Maybe "honorable" is not the correct word but something akin to it. I think there is very open classism practiced. I'm willing to wager that if you took an individual, and alternated scenarios where in one he was wearing a suit with a suitcase and the other he was wearing a janitor's uniform pushing a broom, people would most likely make vast assumptions of that person based on their perceived employment and salary, as well as moral assumptions.
Obviously, there are negative connotations when the phrase "fast-food worker" is heard, but I think that that is improving ever so slightly, especially comparatively speaking to the "oil speculator" as more information gets spread about the big business and greed behind oil and speculators in the market in general. In fact, I bet a bunch of people would say Person A is far more honorable than Person B, and that Person B's impact on society is far more volatile and factors into more unhappiness than they do happiness.
I don't agree. See above. It's only obvious when we agree to expose the wall street person as a criminal. If he's not exposed as a criminal, I would guarantee he would be looked at more favorably.
I'm trying to look at this from a Utilitarian point of view and it is hard to evaluate it and come up with answers to solve it entirely.
How do you suggest wages should work? Supply and demand and elasticity of both is impossible to escape, as well as the corporate ins and outs in the current infrastructure of America. Social norms are always tough to break, agreed, that is why they are norms...so it is hard to work within these norms to change things to "how they should be" rather than "how they are".
I don't know the utopian solution to wages but I do know our current system is vastly broken. There is daily oppression under some false pretense of the state of human behavior that tells us "this is they way nature intended". It isn't. There are plenty of ideas out there about wageless societies and we have plenty of documented proof of many nations where the labor is rewarded at a much better rate than here.
Whether you like it or not, this subject will almost always revolve around economic factors and I don't see how anything can really be done in a relatively short amount of time outside of small pieces of legislation, such as: raises to and changes in the formula for calculation of minimum wage, increased taxes on financial transactions (hits the oil speculator), increased corporate tax rates and penalties/cracking down on international tax havens. Unfortunately, the people set to lose on these things are the people with the most "pull" and also could just try and take business elsewhere if it gets "bad enough", which could cause even more problems for the average joe than there already are.

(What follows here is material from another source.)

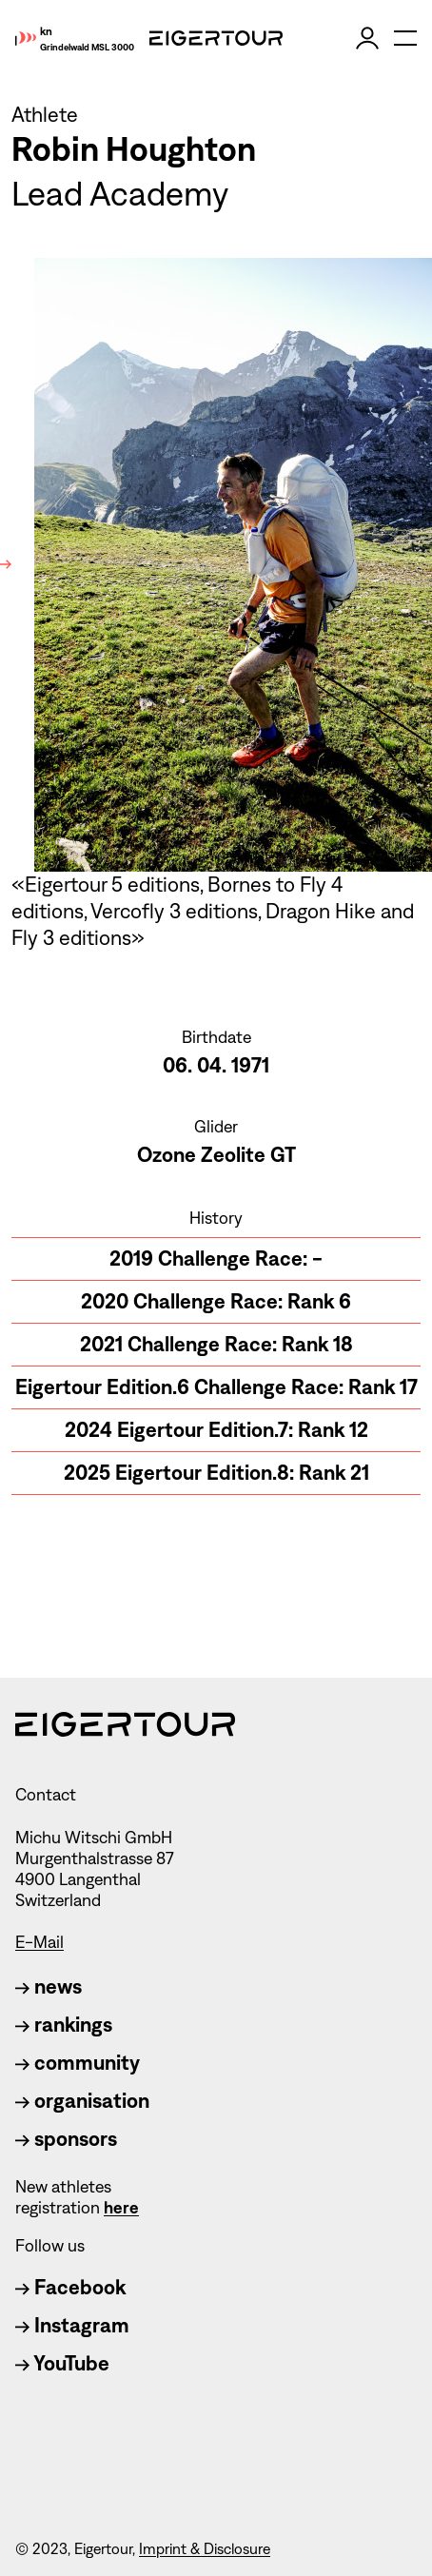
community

This all stems from an "Economic-first" mentality, like I said before. Maybe that is the best way to judge human society, but the fact that we have to judge and punish greed by imposing economic-first solutions might be a futile and primitive way to go about it.

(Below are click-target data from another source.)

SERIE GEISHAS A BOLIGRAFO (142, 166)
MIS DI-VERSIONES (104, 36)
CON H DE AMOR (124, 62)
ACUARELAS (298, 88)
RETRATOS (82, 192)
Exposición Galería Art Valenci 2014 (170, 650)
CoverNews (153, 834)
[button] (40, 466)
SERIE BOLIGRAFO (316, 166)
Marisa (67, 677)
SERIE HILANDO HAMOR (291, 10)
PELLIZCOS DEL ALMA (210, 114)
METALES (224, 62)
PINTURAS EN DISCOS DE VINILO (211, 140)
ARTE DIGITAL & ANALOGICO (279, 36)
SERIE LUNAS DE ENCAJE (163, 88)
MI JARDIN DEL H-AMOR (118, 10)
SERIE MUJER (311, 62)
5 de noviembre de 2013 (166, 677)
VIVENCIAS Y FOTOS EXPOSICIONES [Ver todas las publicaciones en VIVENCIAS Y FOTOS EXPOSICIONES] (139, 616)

The Zeitgeist and Venus Project people have proposed a pretty good idea about a resource-based economy as opposed to a monetary-based economy. To sum it up, they propose we work to build machines to do work so humans can enjoy life and work on their passions in life. They got into a lot of detail so I suggest you check it out. Obviously it isn't perfect and I don't agree with all premises presented, but at least it is new ideas being presented.